Chapitre 1
Son sens de l’orientation avait failli. Voilà bien quelque chose d’inhabituel. Lowen ne s’était pourtant pas laissé complètement guider par les pas de son cheval.
Certes, il n’avait pas prêté particulièrement attention à l’itinéraire, mais c’était un voyageur aguerri qui connaissait suffisamment la région pour s’autoriser à rêvasser en chemin.
D’ordinaire.
Les arbres avaient défilé lentement, au rythme cadencé de sa monture fatiguée. Il sortit de sa torpeur lorsqu’il réalisa que le crépuscule avait déjà allongé les ombres des arbres sur le sentier. Il regarda autour de lui en fronçant les sourcils.
Le cavalier devait bien admettre qu’il ne reconnaissait pas la portion de forêt qui l’entourait. Comment avait-il pu se tromper de chemin ? Avec un pincement d'inquiétude, il leva les yeux pour observer le ciel, le maigre carré visible à travers la canopée ne lui apportait aucun repère. Le soleil se couchait, sans qu’il pût distinguer ses dernières lueurs derrière l’épaisse forêt, et les premières étoiles n’étaient pas encore apparues.

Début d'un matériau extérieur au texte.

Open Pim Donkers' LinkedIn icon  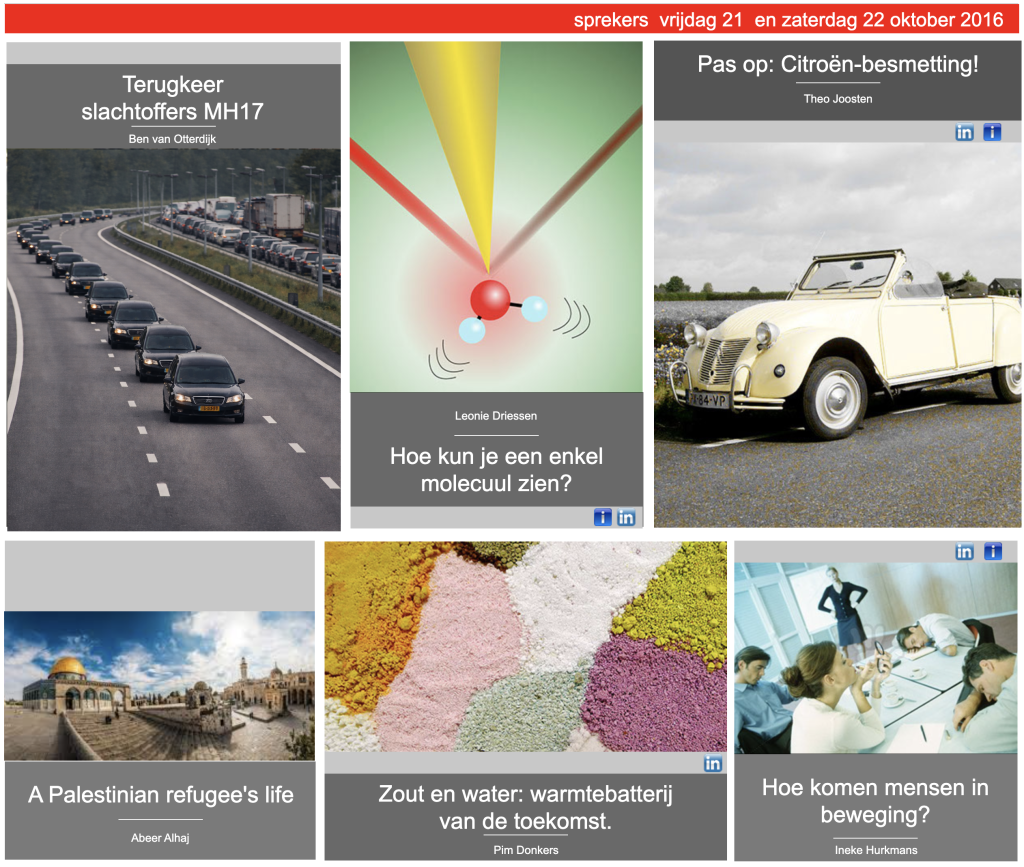coord(713,764)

Il aurait déjà dû atteindre l’auberge à cette heure-ci. Lowen huma l’air fraîchissant mais ne perçut pas la moindre odeur de fumée. Songeant à ses fontes presque vides, il hésita un instant à poursuivre sa route. Mais il était fatigué et complètement désorienté, et la tête basse de son cheval lui indiqua que celui-ci partageait sa lassitude. Tous les deux étaient pourtant des habitués des routes : Lowen appartenait à la communauté des colporteurs de nouvelles. Sa vie entière consistait à sillonner le pays, récolter des informations pour ensuite les répandre. Son étalon et lui chevauchaient ensemble des jours durant depuis toujours, leurs corps étaient rompus à cet effort. Mieux valait s’arrêter pour la nuit et attendre l’aube pour rebrousser chemin, jusqu’à retrouver un repère connu.
Lowen poussa un peu sa monture jusqu'à une zone dégagée où la laisser passer la nuit. Il y mit pied à terre et détacha ses sacoches, puis entreprît de desseller et étriller l’étalon. Celui-ci se mit à brouter dès qu’il fut entravé et débarrassé de la poussière du voyage. Lowen s’en détourna.

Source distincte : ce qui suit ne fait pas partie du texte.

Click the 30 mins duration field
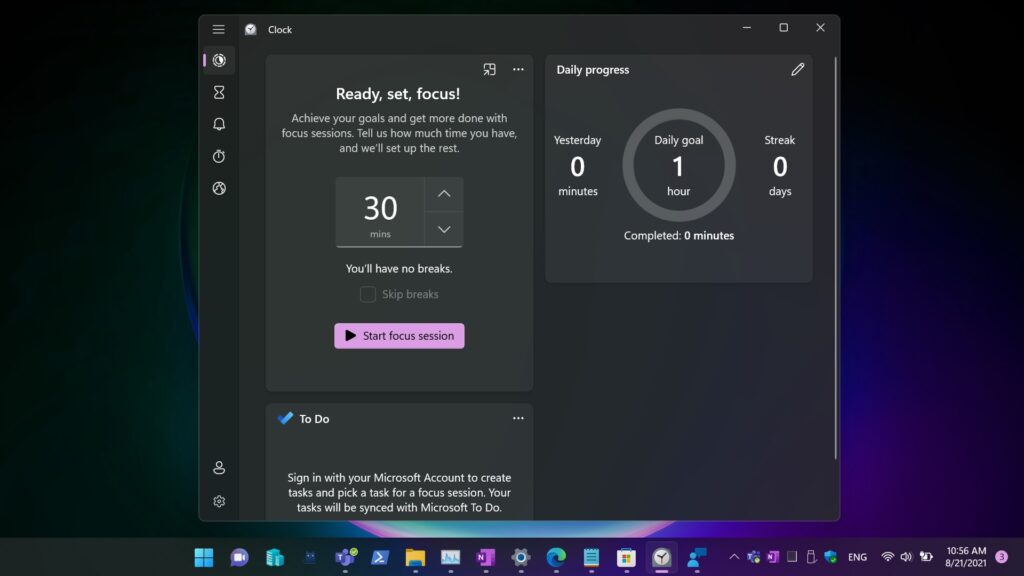 click(380, 211)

Il avisa un coin de forêt où établir son bivouac de fortune. Il restait un peu d’eau dans sa dernière outre, juste de quoi se désaltérer et se rincer le visage. Le feu prit rapidement quand il frotta ses pierres l’une contre l’autre sur l’amadou et le tas de combustible qu’il avait amassé. Une fois satisfait de sa flambée, le voyageur las s’adossa contre un arbre, emmitouflé dans son poncho, pour grignoter la dernière tranche de pain sec qui lui restait. Il releva les genoux, y posa le menton et contempla le scintillement doré que les flammes faisaient danser sur les rayures pailletées de ses mains. La capuche relevée pour se protéger de la fraîcheur de la nuit, Lowen essaya de dormir. Il ne parvenait pas à s’expliquer son égarement, et il ne savait même pas depuis quand il faisait fausse route. Cet accablement ne lui ressemblait pas : Lowen était un homme énergique habituellement. Il se laissa néanmoins aller à cette langueur qui ne semblait pas lui appartenir ; le sommeil ne fut pas long à venir.
Il ouvrit brusquement les yeux lorsque le picotement glacé d’un frisson lui parcourut l’échine.